** BEGIN Entries **

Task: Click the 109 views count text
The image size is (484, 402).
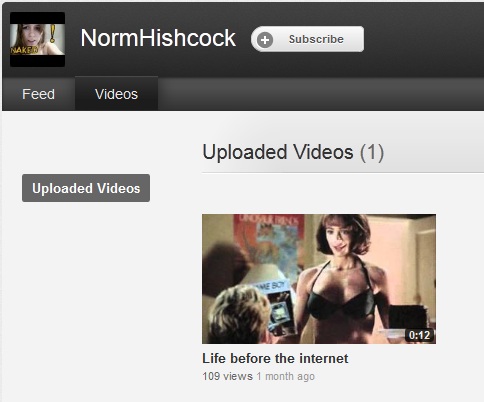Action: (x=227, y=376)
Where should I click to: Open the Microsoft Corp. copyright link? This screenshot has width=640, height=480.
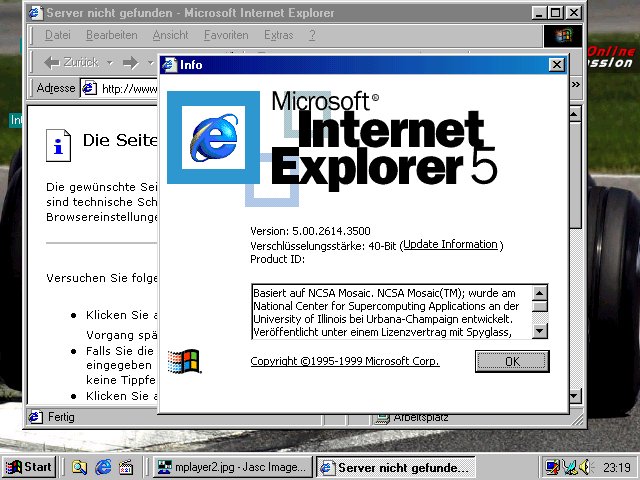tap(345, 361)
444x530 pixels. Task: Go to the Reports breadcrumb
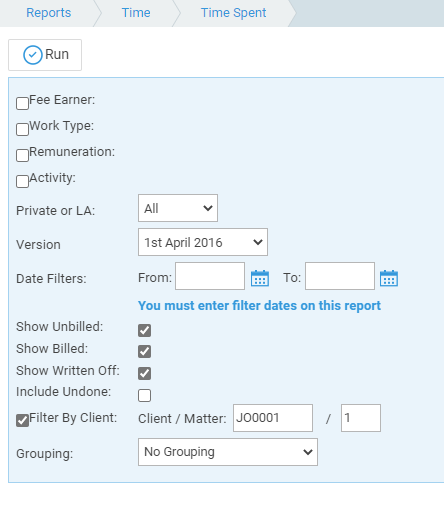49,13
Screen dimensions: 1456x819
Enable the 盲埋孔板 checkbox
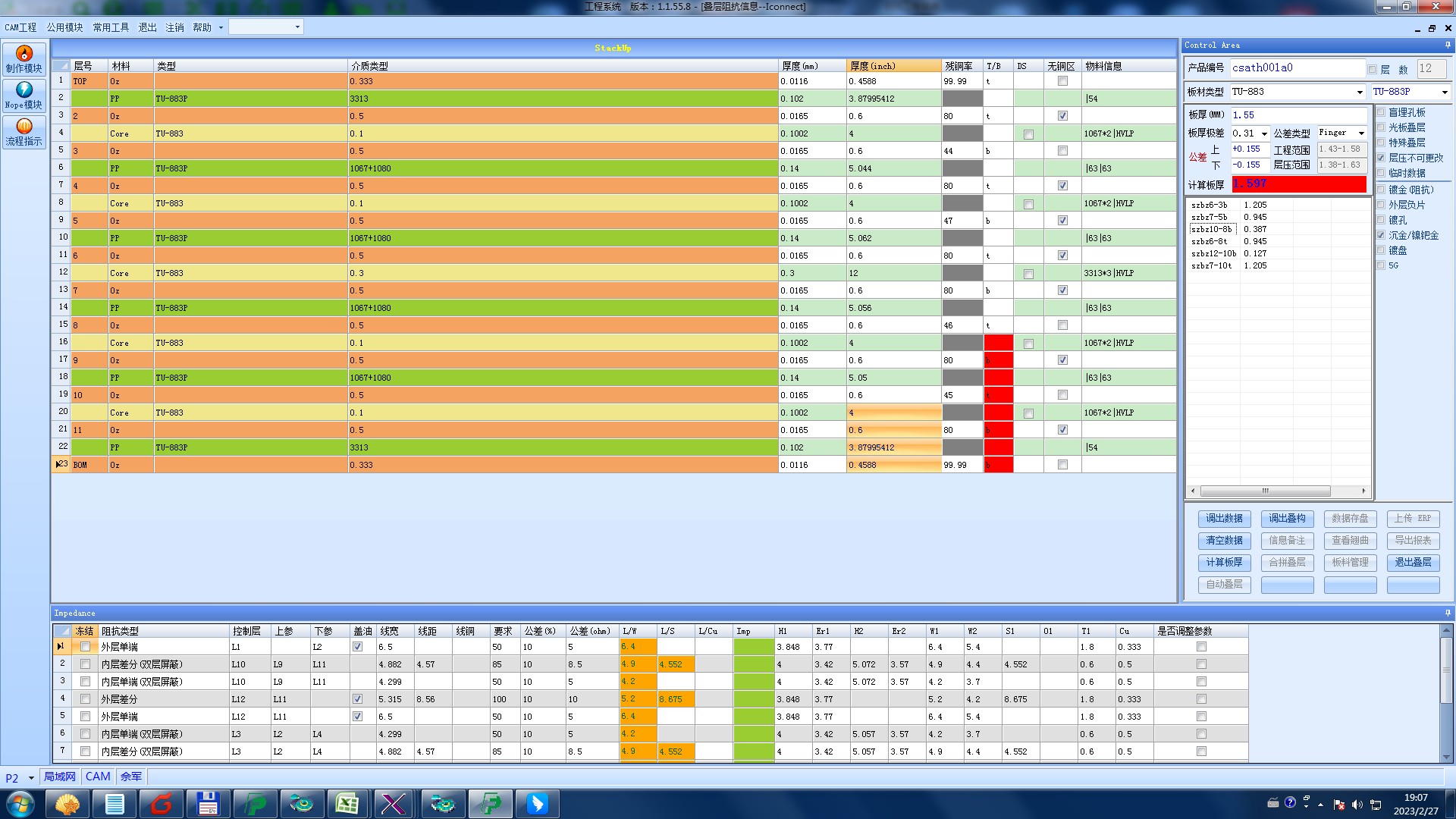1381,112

** END Entries **
** BEGIN Entries **

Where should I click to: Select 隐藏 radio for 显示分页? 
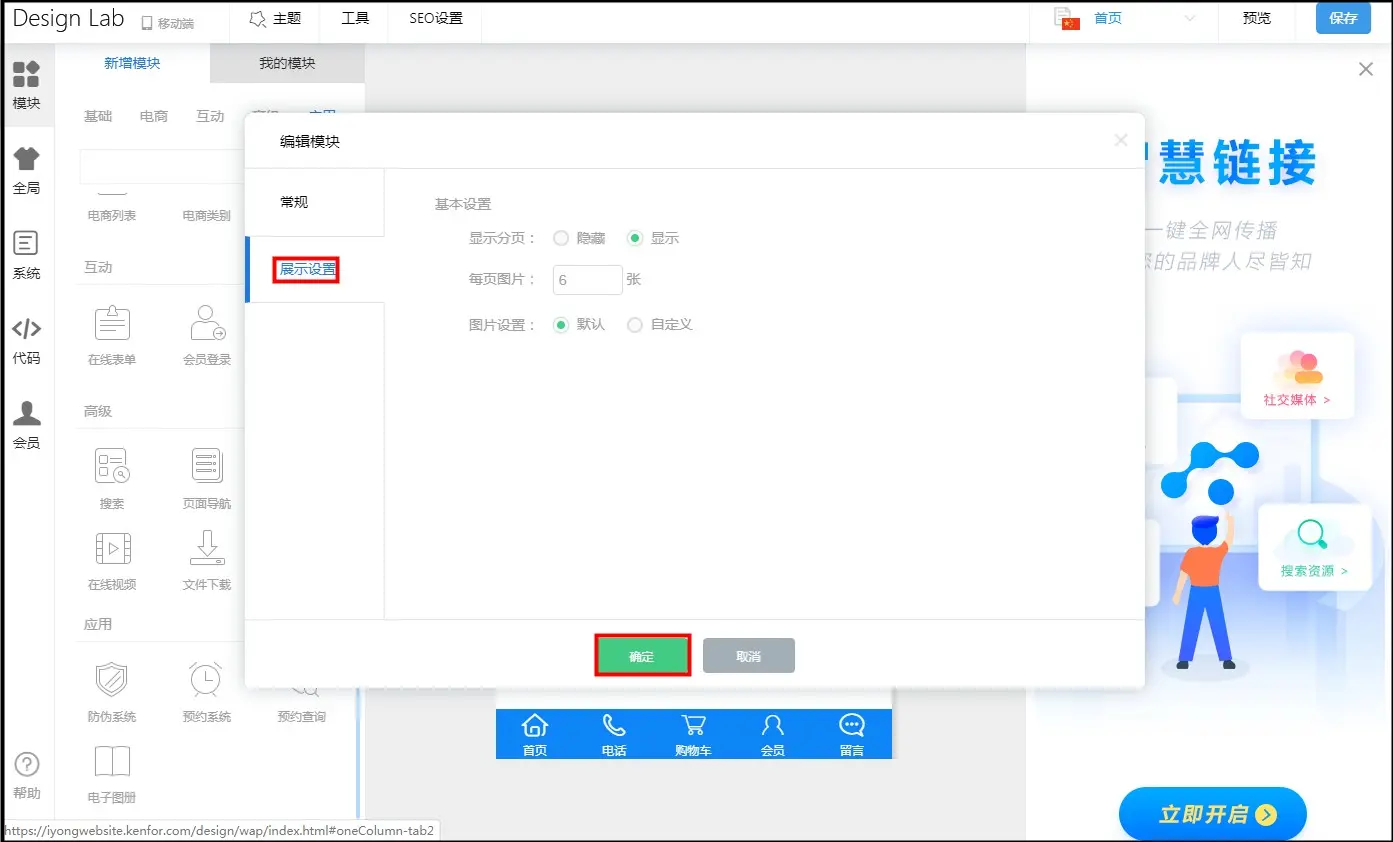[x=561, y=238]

** END Entries **

Exercise task =
Please count the lines in the rows above that contain the string "should", matching case exactly, and reply with the number alone.

Complete output =
2